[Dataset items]
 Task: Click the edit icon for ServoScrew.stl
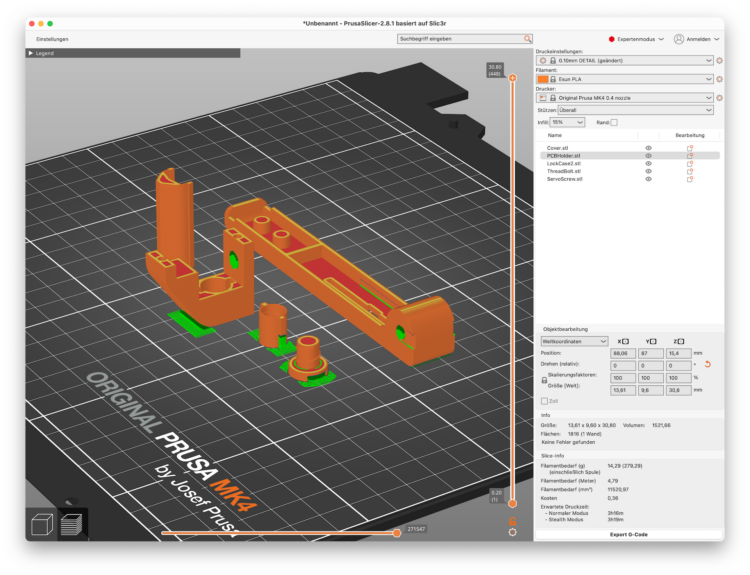tap(690, 179)
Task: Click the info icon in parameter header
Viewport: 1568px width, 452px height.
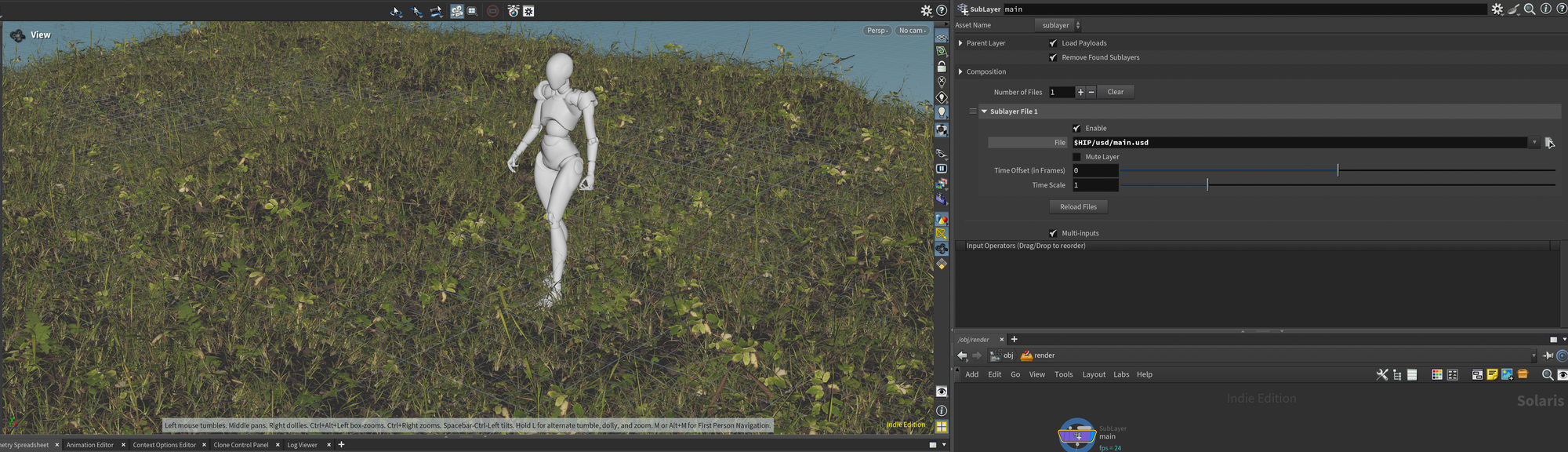Action: point(1545,9)
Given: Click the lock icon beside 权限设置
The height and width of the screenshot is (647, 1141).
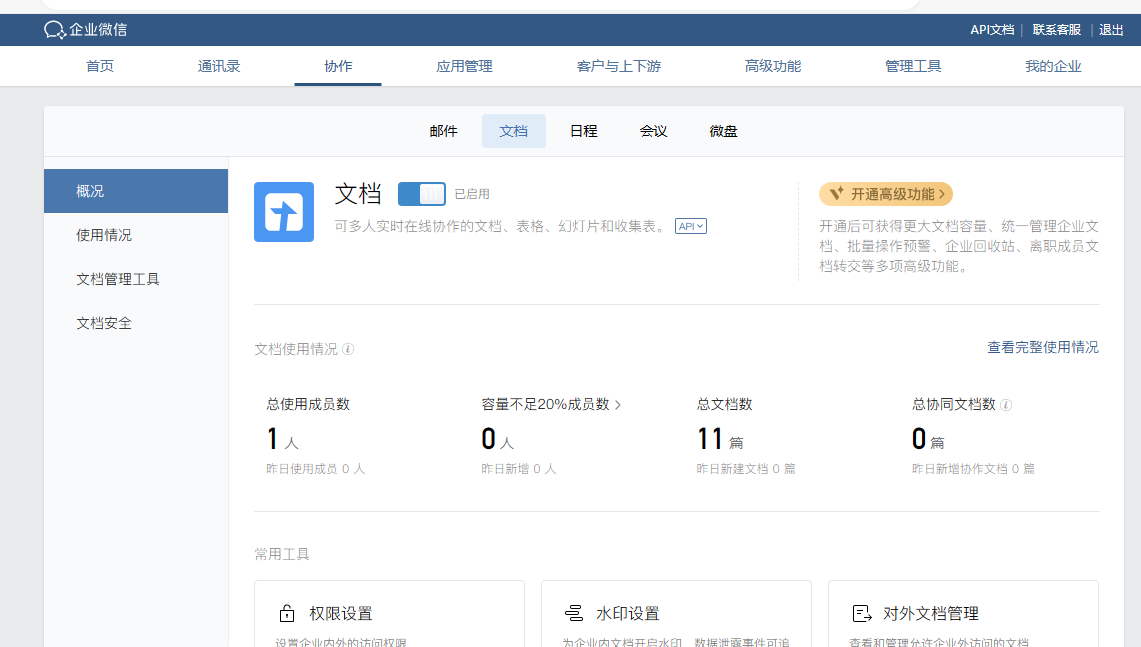Looking at the screenshot, I should click(x=286, y=612).
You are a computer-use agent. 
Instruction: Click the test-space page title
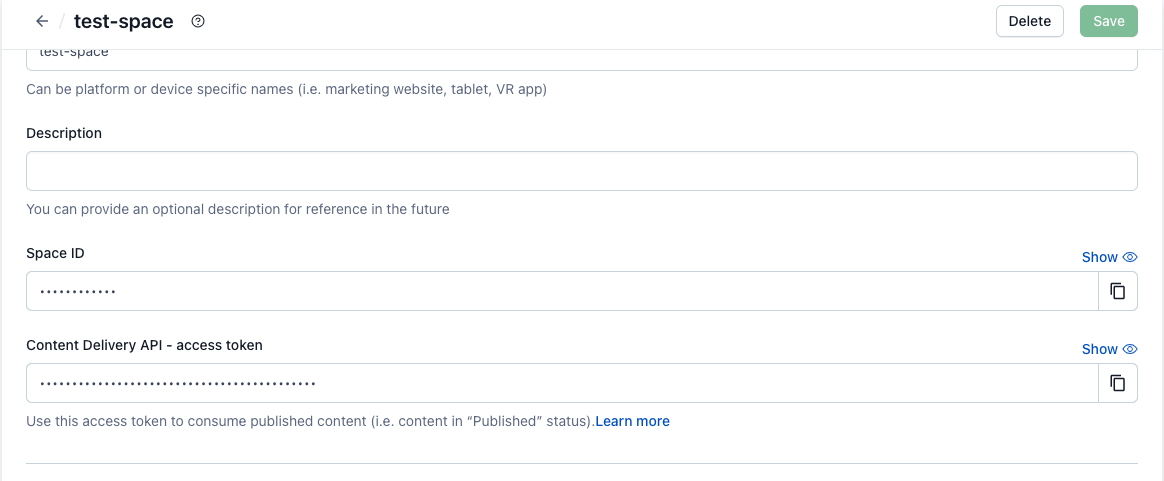[123, 21]
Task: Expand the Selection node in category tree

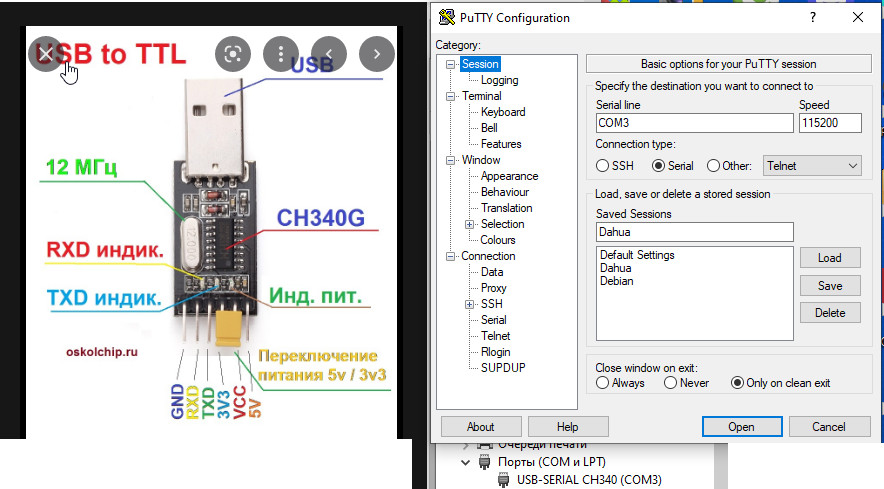Action: coord(470,224)

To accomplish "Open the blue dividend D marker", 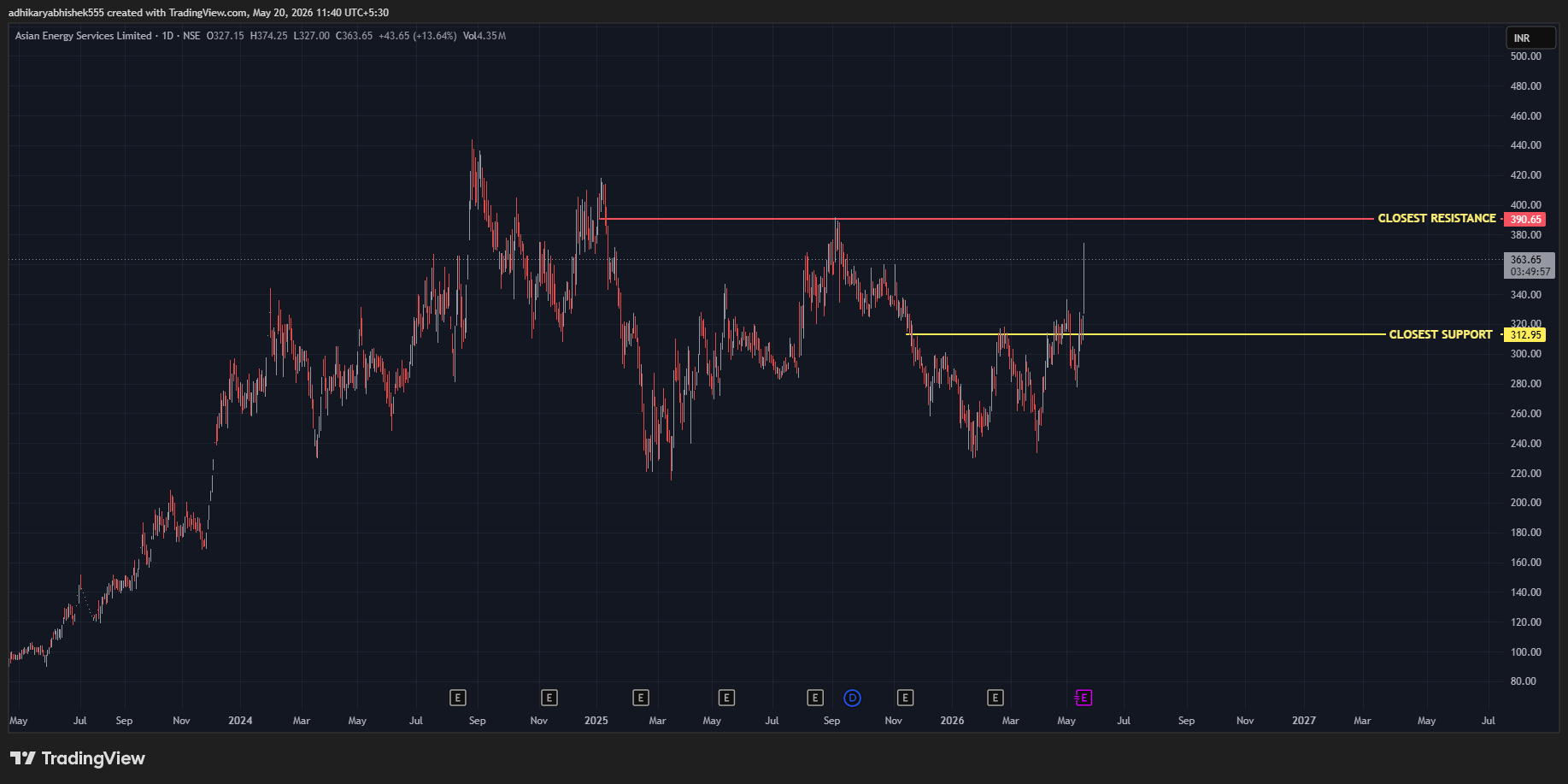I will coord(852,698).
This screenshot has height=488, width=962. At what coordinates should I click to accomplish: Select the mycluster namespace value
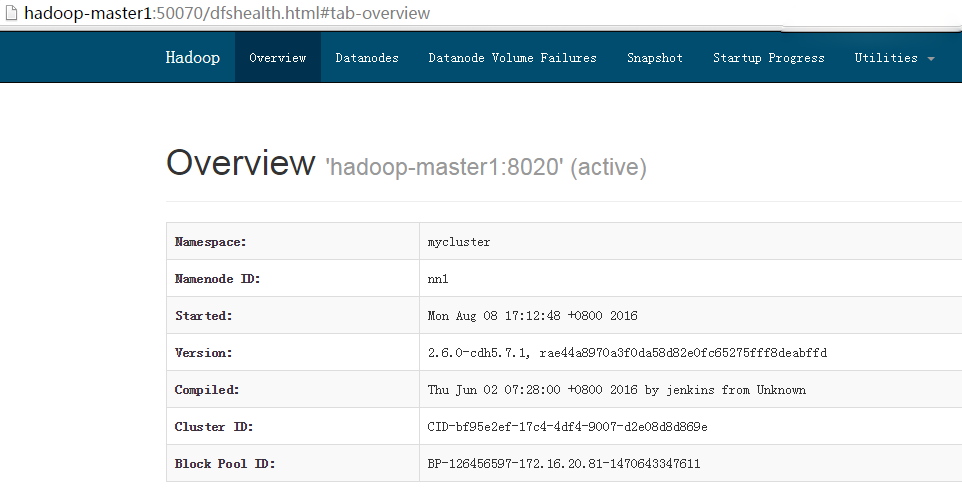coord(459,242)
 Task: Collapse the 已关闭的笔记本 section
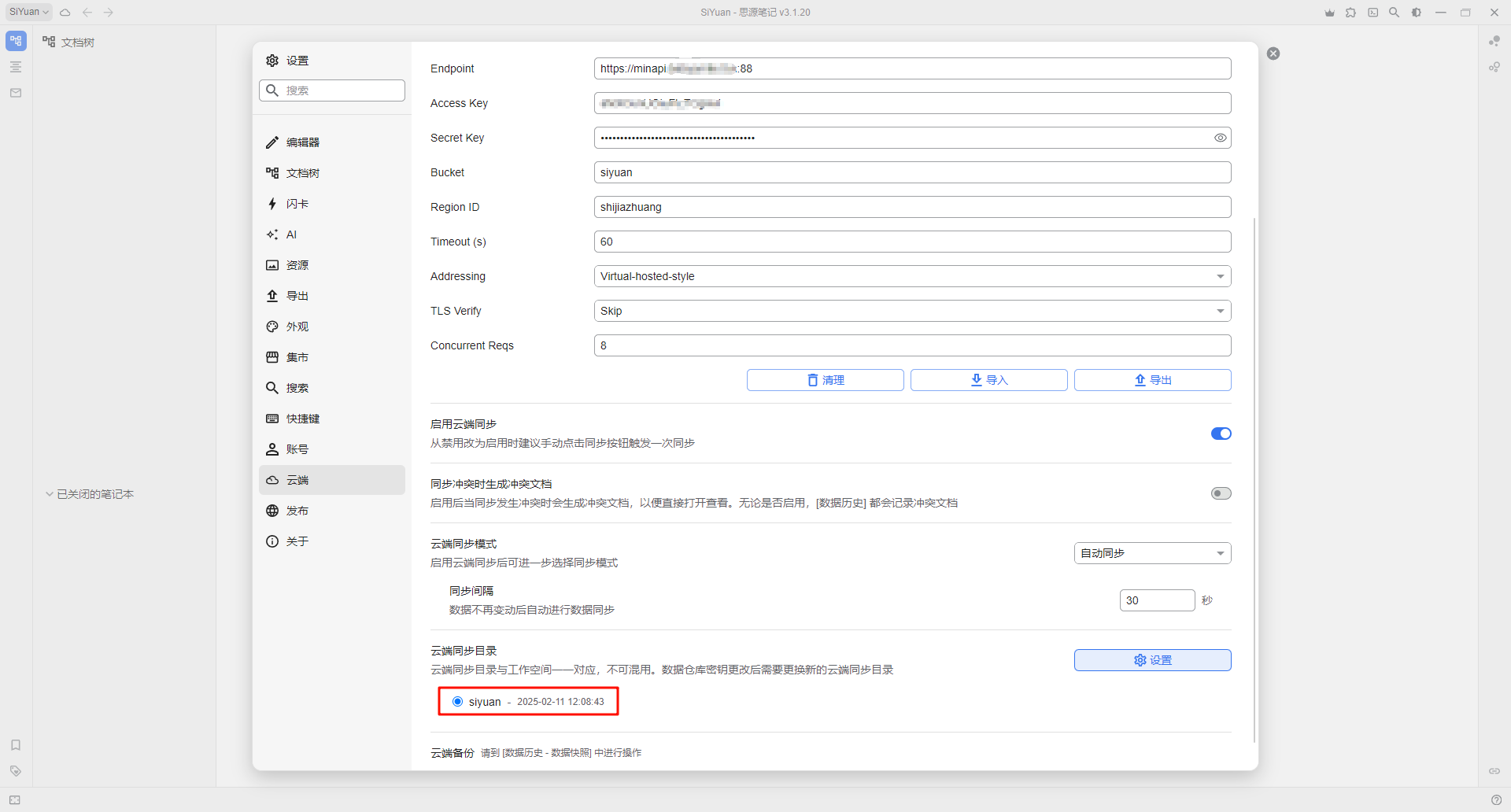pyautogui.click(x=50, y=494)
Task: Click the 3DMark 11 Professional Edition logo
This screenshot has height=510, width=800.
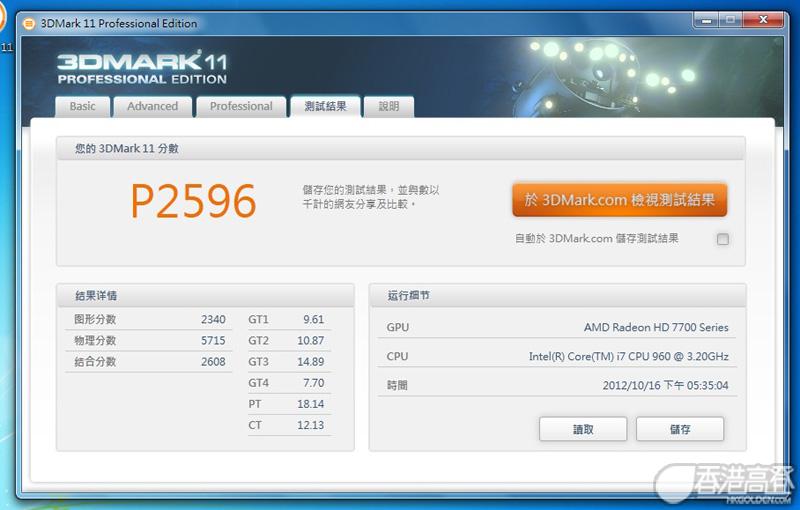Action: pyautogui.click(x=142, y=66)
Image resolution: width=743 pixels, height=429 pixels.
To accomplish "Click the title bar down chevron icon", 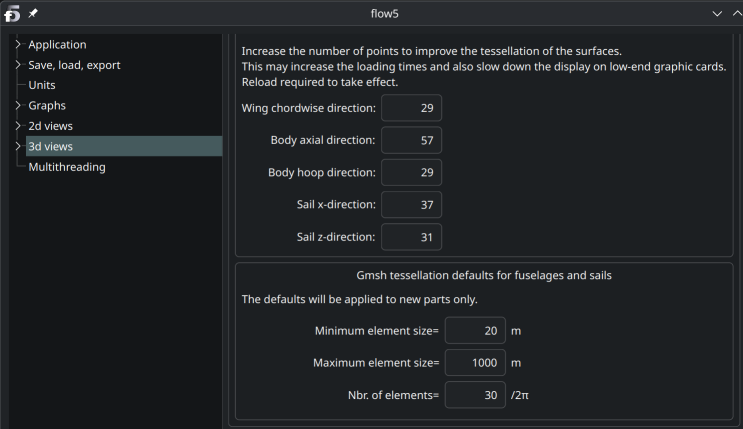I will coord(715,14).
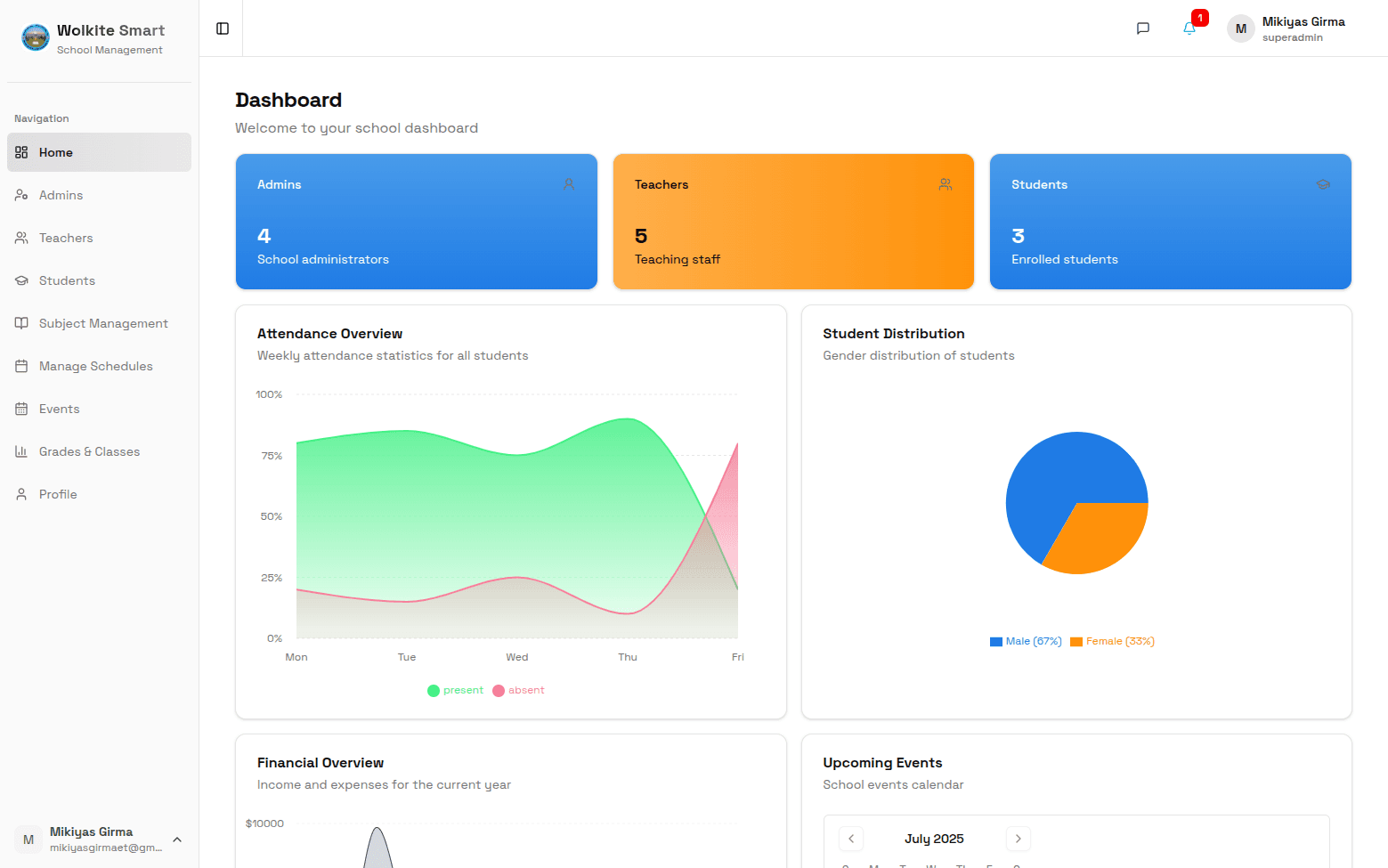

* Activity
Restate word for word only the lines from where the entries begin through the one with "You are a computer-use agent."; omit the pictures.

* Exercise answer
 Task: Click the edit icon for ServoScrew.stl
tap(690, 179)
Task: Click the info icon in parameter header
Viewport: 1568px width, 452px height.
Action: point(1545,9)
Given: Click the lock icon beside 权限设置
The height and width of the screenshot is (647, 1141).
Looking at the screenshot, I should click(x=286, y=612).
You are a computer-use agent. 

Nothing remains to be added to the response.